━━━ Records provided ━━━

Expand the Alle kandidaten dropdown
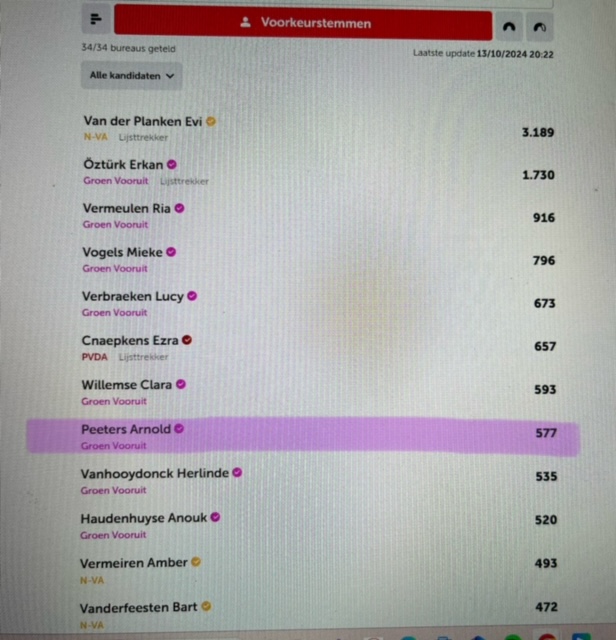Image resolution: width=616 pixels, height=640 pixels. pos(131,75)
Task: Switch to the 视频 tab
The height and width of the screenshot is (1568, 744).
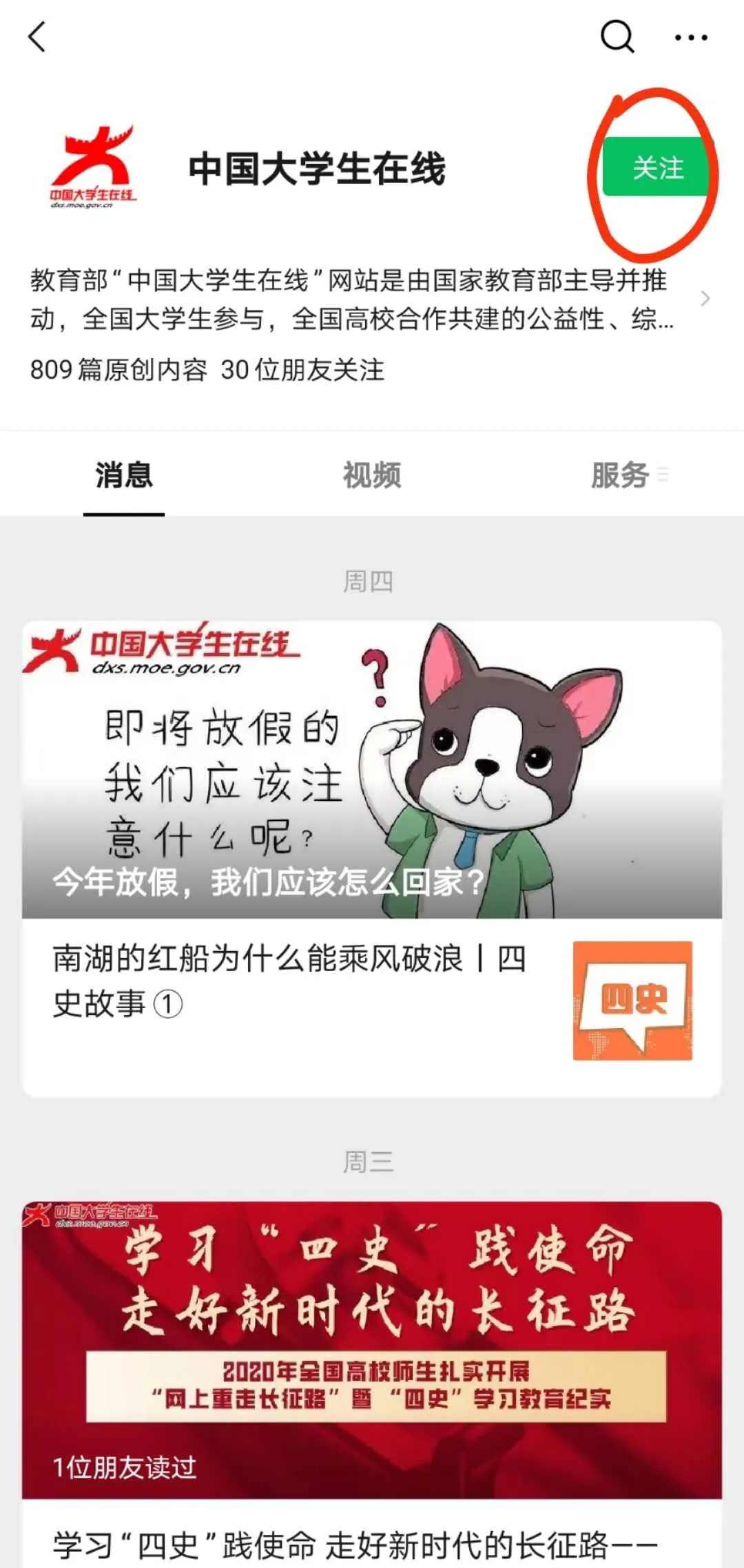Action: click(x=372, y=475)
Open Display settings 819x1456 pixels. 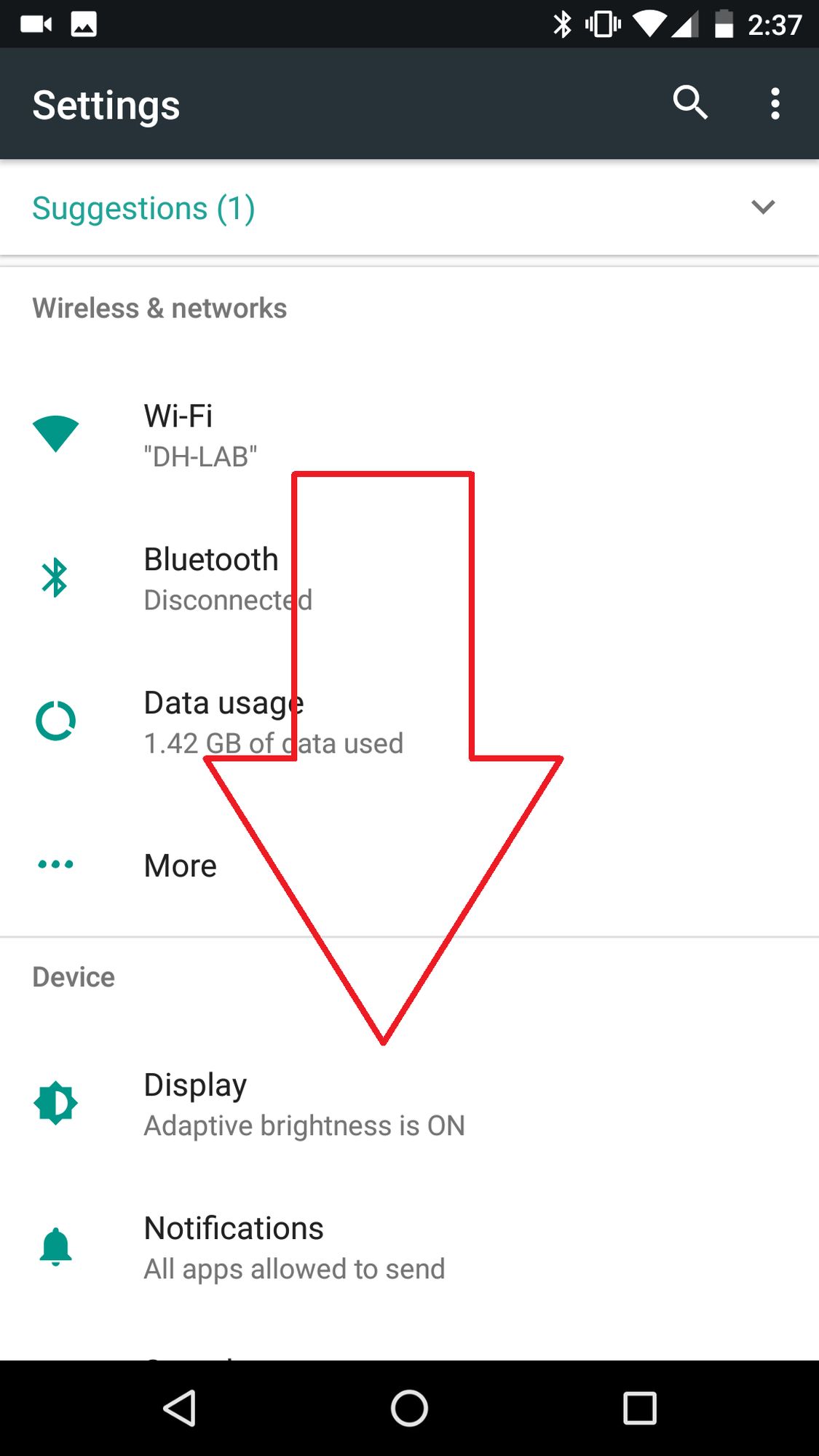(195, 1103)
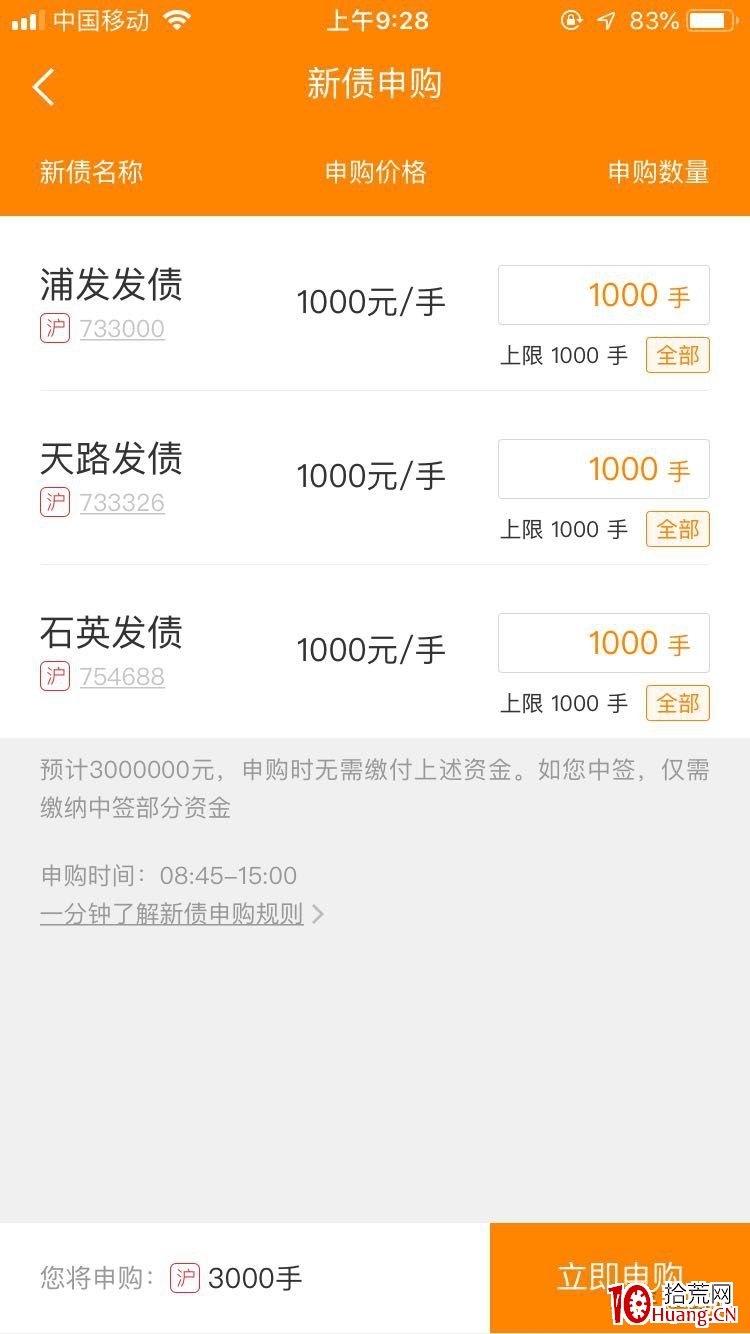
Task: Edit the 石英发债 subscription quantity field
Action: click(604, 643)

━━━

Exercise task - Return word for word the stretch of the items from their start through the line containing "Action: click(x=372, y=475)", omitting the pictures.

Answer -
Expand the Alle kandidaten dropdown
Image resolution: width=616 pixels, height=640 pixels. pos(131,75)
Task: Switch to the 视频 tab
The height and width of the screenshot is (1568, 744).
Action: click(x=372, y=475)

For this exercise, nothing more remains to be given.